● **Stored dataset items**:
::::::

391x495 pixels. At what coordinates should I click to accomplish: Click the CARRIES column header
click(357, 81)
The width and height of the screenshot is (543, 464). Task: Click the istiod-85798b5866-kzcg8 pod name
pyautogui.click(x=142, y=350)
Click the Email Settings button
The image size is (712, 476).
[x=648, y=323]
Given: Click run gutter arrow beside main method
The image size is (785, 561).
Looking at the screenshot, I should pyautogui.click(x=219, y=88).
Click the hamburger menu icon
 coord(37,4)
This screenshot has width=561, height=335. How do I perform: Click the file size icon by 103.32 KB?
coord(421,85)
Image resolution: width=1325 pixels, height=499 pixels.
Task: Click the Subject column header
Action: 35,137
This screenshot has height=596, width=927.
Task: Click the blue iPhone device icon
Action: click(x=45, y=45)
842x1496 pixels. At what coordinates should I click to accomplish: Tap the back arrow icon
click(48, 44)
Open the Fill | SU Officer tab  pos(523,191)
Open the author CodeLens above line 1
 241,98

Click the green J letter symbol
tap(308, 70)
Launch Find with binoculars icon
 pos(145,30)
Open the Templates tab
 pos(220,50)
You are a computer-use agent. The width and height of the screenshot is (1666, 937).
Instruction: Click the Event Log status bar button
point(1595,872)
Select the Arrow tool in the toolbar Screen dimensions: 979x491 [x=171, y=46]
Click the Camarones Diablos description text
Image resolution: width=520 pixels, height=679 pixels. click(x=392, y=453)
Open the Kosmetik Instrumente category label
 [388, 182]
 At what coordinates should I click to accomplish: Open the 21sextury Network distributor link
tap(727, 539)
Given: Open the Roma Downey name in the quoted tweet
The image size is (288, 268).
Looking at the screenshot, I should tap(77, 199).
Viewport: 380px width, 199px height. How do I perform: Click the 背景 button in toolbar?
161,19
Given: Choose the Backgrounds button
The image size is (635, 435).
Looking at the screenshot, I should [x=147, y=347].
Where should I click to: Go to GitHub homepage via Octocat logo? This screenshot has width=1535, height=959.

::::::

● **Problem details**:
Retype exactly, and only, the lines above from the one where "842x1496 pixels. At" occurs up to and including the one where "You are a computer-use" occurs.

● **Task response**:
842x1496 pixels. At what coordinates should I click to accomplish: Tap the back arrow icon
click(48, 44)
Open the Fill | SU Officer tab  pos(523,191)
Open the author CodeLens above line 1
 241,98

Click the green J letter symbol
tap(308, 70)
Launch Find with binoculars icon
 pos(145,30)
Open the Templates tab
 pos(220,50)
You are a computer-use agent. The width and height of the screenshot is (1666, 937).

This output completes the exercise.